Top 64 Poet Nature Quotes
#1. Like a great poet, Nature knows how to produce the greatest effects with the most limited means.
Heinrich Heine
#2. Like a great poet, nature produces the greatest results with the simplest means. There are simply a sun, flowers, water, and love.
Heinrich Heine
#3. A comic writer should of all others be the least excused for deviating from nature, since it may not be always so easy for a serious poet to meet with the great and the admirable; but life every where furnishes an accurate observer with the ridiculous.
Henry Fielding
#4. ...that's the nature of marine life and the inland bays I grew up on. You'd have to be a scientist, a poet and a comedian to hope to describe it all accurately, and even then you'd often fall short.
Jim Lynch
#5. There are no barriers to poetry or prophecy; by their nature they are barrier-breakers, bursts of perceptions, lines into infinity. If the poet lies about his vision he lies about himself and in himself; this produces a true barrier.
Lenore Kandel
#6. There is an old Latin quotation in regard to the poet which says 'Poeta nascitur non fit' the translation of which is - the poet is born, not made.
Joseph Devlin
#8. I could not be a poet without the natural world. Someone else could. But not me. For me the door to the woods is the door to the temple.
Mary Oliver
#9. For the poets, my hope is that they will, quite simply, feel the obligation to be really informed about the situation in which we find ourselves, in terms of our imperiled planet. You should inform yourself so deeply that it becomes part of your nature, part of your voice.
Alison Hawthorne Deming
#10. I'm not a poet and I'm not a nature lover and I'm not an Anarchist. I am, thank God, absolutely nothing.
Nescio
#11. A poet ought not to pick nature's pocket. Let him borrow, and so borrow as to repay by the very act of borrowing. Examine nature accurately, but write from recollection, and trust more to the imagination than the memory.
Samuel Taylor Coleridge
#12. I am not a nature poet. There is almost always a person in my poems.
Robert Frost
#13. A poet can feel free, in my estimation, to write a poem for himself.

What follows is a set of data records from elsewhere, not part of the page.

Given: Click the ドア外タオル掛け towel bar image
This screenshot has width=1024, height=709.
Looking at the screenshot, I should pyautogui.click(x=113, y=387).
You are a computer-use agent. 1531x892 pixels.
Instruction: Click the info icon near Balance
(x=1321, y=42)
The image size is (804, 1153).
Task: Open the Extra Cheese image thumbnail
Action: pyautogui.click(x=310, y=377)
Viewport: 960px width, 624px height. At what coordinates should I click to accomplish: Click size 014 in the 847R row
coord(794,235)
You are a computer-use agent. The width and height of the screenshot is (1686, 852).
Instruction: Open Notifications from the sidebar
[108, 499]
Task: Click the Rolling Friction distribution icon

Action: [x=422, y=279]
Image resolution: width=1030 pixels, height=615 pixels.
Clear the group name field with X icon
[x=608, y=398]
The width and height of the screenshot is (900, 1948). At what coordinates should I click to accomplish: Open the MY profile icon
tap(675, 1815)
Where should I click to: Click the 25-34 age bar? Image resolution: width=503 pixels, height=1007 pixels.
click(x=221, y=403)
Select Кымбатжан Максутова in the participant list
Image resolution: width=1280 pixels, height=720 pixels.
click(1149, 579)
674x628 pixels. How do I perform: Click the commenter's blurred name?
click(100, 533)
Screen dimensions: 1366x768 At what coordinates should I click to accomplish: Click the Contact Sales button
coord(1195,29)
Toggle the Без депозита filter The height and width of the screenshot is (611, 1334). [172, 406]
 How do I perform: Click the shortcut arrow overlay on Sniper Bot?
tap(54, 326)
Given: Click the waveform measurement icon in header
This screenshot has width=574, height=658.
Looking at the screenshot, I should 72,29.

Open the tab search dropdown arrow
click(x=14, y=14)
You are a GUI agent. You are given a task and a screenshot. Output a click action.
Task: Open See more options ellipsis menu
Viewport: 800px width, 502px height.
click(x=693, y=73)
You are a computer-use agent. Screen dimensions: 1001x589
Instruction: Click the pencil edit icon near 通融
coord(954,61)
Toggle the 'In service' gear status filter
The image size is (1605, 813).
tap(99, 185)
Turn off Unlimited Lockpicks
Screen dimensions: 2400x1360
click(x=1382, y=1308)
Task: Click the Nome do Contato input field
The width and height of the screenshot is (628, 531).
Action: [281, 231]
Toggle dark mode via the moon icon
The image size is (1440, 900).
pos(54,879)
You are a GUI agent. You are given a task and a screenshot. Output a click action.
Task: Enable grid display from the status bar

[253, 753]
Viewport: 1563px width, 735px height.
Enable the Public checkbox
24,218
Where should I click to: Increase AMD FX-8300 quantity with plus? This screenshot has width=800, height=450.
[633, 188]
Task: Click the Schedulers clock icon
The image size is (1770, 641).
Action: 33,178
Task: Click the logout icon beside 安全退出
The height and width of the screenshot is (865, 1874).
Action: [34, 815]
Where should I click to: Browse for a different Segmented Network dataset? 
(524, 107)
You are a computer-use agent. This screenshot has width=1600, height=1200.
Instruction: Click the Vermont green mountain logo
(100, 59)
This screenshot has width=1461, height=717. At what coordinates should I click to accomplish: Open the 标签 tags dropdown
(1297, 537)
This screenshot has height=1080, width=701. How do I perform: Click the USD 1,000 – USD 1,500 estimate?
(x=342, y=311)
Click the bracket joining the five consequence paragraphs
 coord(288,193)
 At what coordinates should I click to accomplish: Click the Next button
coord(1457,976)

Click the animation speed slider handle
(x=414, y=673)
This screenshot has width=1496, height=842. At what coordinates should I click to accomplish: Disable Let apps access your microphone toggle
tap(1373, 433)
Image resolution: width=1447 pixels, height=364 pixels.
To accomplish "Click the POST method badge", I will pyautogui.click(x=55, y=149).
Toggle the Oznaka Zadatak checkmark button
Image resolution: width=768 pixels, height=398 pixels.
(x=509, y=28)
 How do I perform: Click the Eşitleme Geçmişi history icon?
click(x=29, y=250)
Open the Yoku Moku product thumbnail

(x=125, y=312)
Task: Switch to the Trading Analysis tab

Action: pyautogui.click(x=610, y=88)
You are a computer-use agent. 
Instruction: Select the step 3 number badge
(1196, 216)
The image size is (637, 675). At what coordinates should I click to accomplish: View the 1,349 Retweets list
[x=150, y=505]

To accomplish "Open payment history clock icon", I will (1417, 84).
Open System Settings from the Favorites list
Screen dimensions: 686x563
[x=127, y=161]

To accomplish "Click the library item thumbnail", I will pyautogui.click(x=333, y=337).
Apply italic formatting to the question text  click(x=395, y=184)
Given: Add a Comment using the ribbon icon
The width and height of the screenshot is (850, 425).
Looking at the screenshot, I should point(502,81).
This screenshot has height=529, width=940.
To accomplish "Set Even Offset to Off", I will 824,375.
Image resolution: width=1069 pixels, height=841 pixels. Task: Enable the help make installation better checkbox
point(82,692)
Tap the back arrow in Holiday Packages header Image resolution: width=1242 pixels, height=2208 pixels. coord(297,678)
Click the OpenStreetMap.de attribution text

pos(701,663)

Or a painter can paint a painting for himself. You can write a short story for yourself. But for me, comedy by its nature is communal. If other people don't get it, I'm not sure why you are doing it.
Keegan-Michael Key
#14. A lot of being a poet consists of willed ignorance. If you woke up from your trance and realized the nature of the life-threatening and dignity-destroying precipice you were walking along, you would switch into actuarial sciences immediately.
Margaret Atwood
#15. The poet, however, uses these two crude, primitive, archaic forms of thought (simile and metaphor) in the most uninhibited way, because his job is not to describe nature, but to show you a world completely absorbed and possessed by the human mind.
Northrop Frye
#16. Though the ancient poet in Plutarch tells us we must not trouble the gods with our affairs because they take no heed of our angers and disputes, we can never enough decry the disorderly sallies of our minds.
Michel De Montaigne
#17. He who has seen the intimate beauty of nature cannot tear himself away from it again. He must become either a poet or a naturalist and, if his eyes are keen and his powers of observation sharp enough, he may well become both.
Konrad Lorenz
#18. There is no better way of exercising the imagination than the study of law. No poet ever interpreted nature as freely as a lawyer interprets the truth.
Jean Giraudoux
#19. Some great poet or philosopher once said that " he who goes to nature for comfort must go to her empty handed " , and I think he was right.
Flora Thompson
#20. The poet Emily Dickinson said that nature is a haunted house, while art is a house that tries to be haunted. She was born and died in the same room.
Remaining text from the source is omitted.